Lampedusa, non diversamente dal deserto di Sonora in Arizona, è un posto cosi imponente da far mettere in discussione il significato della vita e del posto che abbiamo in essa e nel mondo. Porto spesso persone a visitare il Gates Pass (un belvedere ad ovest di Tucson) per guardare il tramonto così che possano meditare sulla bellezza del paesaggio naturale. Questa visita è strategica da parte mia perché molte persone associano il deserto ad un luogo pericoloso dove la morte non è una possibile eventualità bensì una regolare e prevista ricorrenza. Confondere le morti dei migranti con i pericoli naturali che si nascondono nel deserto è di per sé un meccanismo pericoloso; questo permette di dimenticare o ignorare la pericolosa relazione che intercorre tra le politiche di gestione dell’immigrazione che strategicamente convogliano i migranti in remote rotte del deserto e la morte delle persone in transito. Non è la stessa cosa attraversare il Mediterraneo a bordo di imbarcazioni equipaggiate con moderne tecnologie o con un gommone omologato per 20 persone che ne trasporta 100. Il mare non uccide. Il deserto non uccide. Sono le politiche della frontiera che li trasformano in armi letali.
Lampedusa, spesso chiamata “l’isola degli sbarchi” oppure “l’isola delle tragedie” o ancora “l’isola dei clandestini”, era storicamente un’isola di salvezza dove esausti viaggiatori potevano riposare e sostare, riparare le proprie barche, e prepararsi a proseguire il proprio viaggio. E tutto ciò è facilmente comprensibile se si considera la sua posizione geografica nel mezzo del Mediterraneo, a metà tra il Nord Africa e l’Europa meridionale (in realtà è più prossima alla Tunisia che alle coste dell’Italia). Grande responsabilità nell’attribuzione di questi epiteti negativi, conseguenti alle numerose tragedie susseguitesi al largo delle coste di Lampedusa, è da attribuire invece alle politiche securitarie e di gestione della mobilità che spingono i migranti verso rotte mortali. Inoltre il processo di esternalizzazione delle frontiere attraverso accordi strategici (tra Unione Europea e Turchia cosi come tra Stati Uniti e Messico) aumenta ulteriormente gli ostacoli del percorso migratorio, sia spazialmente che temporalmente.
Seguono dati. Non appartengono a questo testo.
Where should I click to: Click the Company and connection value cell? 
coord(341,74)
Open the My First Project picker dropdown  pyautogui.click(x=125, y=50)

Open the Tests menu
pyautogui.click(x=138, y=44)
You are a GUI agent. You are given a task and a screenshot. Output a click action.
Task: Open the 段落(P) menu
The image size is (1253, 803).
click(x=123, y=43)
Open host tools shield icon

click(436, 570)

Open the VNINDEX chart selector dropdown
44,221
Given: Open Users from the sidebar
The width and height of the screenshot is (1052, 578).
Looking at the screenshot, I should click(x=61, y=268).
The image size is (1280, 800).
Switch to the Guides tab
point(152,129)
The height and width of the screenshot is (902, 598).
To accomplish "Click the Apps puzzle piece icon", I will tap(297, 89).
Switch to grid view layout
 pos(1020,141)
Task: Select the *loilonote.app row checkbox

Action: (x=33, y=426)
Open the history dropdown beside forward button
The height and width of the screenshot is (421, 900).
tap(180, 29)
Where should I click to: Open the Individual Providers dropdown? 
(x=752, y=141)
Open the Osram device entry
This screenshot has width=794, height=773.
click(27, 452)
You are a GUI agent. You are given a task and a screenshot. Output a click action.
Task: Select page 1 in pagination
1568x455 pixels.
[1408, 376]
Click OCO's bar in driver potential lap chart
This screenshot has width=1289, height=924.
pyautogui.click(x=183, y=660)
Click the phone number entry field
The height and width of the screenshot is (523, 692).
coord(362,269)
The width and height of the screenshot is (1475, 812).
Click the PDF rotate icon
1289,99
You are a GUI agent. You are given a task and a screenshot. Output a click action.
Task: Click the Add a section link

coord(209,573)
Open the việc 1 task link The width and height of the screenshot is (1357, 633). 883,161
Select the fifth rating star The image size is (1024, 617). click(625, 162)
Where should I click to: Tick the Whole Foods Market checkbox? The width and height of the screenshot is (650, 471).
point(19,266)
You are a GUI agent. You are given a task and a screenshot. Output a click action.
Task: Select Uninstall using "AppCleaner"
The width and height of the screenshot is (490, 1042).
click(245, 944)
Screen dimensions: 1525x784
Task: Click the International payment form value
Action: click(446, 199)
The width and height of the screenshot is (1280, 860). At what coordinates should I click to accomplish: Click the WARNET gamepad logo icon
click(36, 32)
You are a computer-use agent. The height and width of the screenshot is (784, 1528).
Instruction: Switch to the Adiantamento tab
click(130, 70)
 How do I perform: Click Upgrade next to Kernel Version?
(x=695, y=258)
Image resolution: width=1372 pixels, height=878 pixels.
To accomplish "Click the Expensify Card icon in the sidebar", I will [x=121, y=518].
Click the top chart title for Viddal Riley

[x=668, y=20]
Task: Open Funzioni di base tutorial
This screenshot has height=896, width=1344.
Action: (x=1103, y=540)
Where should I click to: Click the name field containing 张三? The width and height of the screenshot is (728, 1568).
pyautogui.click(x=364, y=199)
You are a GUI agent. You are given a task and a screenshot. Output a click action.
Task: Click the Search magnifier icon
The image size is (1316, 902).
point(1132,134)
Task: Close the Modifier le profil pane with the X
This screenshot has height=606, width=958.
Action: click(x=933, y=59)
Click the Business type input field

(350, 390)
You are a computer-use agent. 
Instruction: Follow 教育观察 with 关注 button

Lampedusa potrebbe essere un ponte, non una frontiera. Ciò che la rende una frontiera sono le politiche nazionali e comunitarie che cercano di controllare la migrazione rendendo la mobilità umana pericolosa, spesso mortale e retoricamente rappresentata come una minaccia. Mi chiedo cosa ci vorrebbe per fare di Lampedusa un ponte.